## START RAW RECORDS

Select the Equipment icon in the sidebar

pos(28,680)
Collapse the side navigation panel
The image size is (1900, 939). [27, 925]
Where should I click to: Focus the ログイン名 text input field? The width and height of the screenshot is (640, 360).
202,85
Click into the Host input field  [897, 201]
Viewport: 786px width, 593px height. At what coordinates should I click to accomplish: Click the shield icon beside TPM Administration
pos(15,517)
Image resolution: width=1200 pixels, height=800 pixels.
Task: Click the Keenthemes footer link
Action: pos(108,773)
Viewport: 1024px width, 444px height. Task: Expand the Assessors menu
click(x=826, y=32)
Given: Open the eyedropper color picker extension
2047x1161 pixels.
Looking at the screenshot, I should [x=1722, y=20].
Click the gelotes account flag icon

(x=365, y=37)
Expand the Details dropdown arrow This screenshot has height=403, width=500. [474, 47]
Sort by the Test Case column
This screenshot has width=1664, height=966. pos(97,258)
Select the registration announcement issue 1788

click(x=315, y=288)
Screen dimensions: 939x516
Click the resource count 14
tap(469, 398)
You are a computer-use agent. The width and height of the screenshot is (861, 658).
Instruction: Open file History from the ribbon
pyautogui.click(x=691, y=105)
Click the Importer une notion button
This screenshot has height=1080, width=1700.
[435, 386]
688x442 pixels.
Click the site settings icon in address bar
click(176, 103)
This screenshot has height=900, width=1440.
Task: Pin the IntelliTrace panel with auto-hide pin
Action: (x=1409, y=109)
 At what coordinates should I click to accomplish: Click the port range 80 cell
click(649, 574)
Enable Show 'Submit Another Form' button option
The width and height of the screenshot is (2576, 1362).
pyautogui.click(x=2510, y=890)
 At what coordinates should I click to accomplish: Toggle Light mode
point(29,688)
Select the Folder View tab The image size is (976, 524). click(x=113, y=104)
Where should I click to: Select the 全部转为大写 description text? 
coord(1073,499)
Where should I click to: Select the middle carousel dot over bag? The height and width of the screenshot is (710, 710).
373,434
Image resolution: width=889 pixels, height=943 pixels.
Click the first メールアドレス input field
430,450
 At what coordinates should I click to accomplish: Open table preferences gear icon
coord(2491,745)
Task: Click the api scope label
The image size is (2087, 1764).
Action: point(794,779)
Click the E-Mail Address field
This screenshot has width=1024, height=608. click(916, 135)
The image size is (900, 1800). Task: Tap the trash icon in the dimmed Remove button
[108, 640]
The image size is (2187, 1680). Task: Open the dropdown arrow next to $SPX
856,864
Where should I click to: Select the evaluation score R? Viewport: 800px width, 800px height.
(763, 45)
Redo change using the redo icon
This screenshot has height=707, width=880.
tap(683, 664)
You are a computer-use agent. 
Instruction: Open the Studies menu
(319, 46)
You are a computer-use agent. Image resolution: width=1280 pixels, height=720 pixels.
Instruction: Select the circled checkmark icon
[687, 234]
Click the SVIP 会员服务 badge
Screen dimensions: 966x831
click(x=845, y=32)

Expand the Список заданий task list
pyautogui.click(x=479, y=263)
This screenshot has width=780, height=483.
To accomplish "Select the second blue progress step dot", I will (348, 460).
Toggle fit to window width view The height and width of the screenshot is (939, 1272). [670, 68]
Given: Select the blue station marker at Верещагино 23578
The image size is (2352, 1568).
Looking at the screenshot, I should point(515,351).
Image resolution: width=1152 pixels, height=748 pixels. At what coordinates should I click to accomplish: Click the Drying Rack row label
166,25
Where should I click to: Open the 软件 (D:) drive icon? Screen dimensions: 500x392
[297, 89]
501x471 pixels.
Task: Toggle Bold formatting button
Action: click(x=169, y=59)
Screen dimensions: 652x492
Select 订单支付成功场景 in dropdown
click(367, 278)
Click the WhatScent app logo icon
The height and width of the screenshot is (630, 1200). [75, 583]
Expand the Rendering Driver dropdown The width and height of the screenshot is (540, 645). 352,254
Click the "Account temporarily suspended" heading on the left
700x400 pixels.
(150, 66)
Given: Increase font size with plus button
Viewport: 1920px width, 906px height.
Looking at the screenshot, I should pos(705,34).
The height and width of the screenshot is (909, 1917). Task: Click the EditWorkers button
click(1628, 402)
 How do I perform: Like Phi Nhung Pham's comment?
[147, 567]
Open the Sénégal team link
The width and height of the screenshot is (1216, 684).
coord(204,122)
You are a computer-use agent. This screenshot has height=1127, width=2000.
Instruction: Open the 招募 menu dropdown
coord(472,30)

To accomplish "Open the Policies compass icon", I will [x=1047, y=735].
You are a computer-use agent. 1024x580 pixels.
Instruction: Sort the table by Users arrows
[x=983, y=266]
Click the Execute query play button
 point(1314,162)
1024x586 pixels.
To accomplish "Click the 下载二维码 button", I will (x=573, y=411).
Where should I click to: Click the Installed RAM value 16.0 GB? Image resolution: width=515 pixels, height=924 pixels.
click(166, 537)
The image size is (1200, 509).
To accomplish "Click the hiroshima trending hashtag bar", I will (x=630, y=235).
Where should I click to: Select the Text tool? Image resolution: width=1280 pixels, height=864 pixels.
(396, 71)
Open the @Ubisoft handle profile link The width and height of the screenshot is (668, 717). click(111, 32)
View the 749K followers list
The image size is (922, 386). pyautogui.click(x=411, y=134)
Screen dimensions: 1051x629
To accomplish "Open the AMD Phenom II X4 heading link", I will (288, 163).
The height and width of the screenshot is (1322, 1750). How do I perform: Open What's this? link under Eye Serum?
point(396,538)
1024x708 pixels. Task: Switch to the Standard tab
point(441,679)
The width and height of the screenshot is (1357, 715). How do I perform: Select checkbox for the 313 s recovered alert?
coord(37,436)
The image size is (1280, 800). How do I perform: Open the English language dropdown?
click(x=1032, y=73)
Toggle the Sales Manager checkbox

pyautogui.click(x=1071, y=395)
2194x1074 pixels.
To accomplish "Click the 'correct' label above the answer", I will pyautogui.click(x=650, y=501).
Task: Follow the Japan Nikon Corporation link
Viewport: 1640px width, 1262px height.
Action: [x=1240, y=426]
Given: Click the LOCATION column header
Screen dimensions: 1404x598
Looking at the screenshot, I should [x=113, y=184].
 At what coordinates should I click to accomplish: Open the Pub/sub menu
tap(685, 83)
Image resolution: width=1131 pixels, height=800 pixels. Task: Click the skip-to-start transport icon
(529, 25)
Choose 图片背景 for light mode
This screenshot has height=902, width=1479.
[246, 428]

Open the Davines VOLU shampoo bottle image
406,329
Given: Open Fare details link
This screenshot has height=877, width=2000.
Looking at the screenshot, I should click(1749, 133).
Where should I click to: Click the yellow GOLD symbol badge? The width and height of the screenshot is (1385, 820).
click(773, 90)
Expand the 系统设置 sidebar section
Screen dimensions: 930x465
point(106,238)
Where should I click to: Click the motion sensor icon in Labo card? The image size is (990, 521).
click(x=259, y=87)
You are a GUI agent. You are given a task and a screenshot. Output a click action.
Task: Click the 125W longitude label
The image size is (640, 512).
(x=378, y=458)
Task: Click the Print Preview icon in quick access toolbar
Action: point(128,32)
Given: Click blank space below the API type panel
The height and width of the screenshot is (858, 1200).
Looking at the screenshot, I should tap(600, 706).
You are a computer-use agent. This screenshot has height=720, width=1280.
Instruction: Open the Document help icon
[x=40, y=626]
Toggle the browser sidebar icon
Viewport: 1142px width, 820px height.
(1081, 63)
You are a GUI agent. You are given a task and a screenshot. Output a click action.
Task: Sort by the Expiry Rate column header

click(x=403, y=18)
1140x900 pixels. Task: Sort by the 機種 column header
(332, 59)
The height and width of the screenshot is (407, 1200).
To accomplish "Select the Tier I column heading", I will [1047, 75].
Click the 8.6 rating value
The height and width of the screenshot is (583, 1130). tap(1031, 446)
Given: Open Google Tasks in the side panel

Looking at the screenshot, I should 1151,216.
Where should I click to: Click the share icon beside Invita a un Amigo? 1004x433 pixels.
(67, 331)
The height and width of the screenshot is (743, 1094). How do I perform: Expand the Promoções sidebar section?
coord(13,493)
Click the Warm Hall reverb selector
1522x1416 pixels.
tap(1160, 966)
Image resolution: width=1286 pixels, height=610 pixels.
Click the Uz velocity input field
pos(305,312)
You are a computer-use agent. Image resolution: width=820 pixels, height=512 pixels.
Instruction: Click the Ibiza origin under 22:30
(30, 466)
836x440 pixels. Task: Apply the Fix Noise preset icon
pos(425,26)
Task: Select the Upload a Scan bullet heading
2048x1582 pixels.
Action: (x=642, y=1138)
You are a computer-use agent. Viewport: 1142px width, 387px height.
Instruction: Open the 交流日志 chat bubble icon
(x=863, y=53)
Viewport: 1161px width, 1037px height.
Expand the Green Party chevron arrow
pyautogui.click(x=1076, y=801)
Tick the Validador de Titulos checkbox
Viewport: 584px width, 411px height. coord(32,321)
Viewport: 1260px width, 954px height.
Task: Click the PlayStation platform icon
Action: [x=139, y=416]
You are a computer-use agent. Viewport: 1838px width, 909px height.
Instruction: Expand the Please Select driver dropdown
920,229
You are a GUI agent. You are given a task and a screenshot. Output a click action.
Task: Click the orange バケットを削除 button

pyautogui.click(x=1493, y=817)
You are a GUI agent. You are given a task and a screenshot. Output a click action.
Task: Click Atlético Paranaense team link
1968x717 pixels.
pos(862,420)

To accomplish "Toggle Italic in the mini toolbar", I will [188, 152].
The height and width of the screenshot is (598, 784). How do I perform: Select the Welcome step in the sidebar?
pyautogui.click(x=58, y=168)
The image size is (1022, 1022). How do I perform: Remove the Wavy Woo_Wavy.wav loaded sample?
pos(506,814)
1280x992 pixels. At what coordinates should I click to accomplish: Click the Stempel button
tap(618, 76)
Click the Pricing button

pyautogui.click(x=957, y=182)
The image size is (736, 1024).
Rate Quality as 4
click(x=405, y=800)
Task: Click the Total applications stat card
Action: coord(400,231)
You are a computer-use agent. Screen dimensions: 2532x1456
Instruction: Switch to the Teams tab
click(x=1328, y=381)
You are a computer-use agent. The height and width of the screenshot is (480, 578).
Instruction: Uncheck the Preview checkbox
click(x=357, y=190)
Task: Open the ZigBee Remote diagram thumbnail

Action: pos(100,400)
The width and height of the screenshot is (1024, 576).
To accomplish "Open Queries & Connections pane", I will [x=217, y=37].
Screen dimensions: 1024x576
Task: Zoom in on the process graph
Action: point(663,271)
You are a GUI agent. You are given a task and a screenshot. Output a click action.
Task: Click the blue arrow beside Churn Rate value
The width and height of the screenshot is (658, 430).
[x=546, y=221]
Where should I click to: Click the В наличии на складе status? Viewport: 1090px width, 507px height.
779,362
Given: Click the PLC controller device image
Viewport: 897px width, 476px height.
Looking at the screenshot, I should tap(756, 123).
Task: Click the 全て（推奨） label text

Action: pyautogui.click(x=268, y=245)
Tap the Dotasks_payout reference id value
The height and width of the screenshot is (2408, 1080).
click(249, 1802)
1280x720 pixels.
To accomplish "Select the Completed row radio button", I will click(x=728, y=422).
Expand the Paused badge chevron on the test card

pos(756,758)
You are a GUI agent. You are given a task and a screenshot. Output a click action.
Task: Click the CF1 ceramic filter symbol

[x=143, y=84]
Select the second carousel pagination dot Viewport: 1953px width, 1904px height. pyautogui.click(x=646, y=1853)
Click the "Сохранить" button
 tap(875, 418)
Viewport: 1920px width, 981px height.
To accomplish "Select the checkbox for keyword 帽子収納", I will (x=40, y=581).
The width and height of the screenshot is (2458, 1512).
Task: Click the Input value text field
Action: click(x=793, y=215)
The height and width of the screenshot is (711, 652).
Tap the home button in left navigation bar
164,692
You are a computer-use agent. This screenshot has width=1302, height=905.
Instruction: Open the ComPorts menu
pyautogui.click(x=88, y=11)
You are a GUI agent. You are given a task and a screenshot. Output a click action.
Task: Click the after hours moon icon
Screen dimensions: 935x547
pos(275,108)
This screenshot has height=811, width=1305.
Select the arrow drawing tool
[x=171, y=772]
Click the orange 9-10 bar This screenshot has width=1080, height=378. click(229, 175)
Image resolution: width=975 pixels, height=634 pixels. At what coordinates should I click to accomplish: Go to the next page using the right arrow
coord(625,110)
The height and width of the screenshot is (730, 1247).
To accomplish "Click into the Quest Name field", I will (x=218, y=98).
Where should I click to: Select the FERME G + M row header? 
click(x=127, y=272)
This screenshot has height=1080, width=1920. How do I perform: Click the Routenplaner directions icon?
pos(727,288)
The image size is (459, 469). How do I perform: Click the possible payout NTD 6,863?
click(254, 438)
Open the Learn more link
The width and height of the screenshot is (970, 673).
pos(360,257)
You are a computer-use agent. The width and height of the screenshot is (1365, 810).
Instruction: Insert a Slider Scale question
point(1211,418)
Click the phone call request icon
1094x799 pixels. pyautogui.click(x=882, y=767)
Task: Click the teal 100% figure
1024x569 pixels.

## END RAW RECORDS

# AIM OF THE EXERCISE
Please edit the data, starting at the beginning and ending at the line that contains "tap(469, 398)", so that "Host" becomes "Server" and nothing else changes. Return only those lines.

# WRITTEN SOLUTION
Select the Equipment icon in the sidebar

pos(28,680)
Collapse the side navigation panel
The image size is (1900, 939). [27, 925]
Where should I click to: Focus the ログイン名 text input field? The width and height of the screenshot is (640, 360).
202,85
Click into the Server input field  [897, 201]
Viewport: 786px width, 593px height. At what coordinates should I click to accomplish: Click the shield icon beside TPM Administration
pos(15,517)
Image resolution: width=1200 pixels, height=800 pixels.
Task: Click the Keenthemes footer link
Action: pos(108,773)
Viewport: 1024px width, 444px height. Task: Expand the Assessors menu
click(x=826, y=32)
Given: Open the eyedropper color picker extension
2047x1161 pixels.
Looking at the screenshot, I should [x=1722, y=20].
Click the gelotes account flag icon

(x=365, y=37)
Expand the Details dropdown arrow This screenshot has height=403, width=500. [474, 47]
Sort by the Test Case column
This screenshot has width=1664, height=966. pos(97,258)
Select the registration announcement issue 1788

click(x=315, y=288)
Screen dimensions: 939x516
Click the resource count 14
tap(469, 398)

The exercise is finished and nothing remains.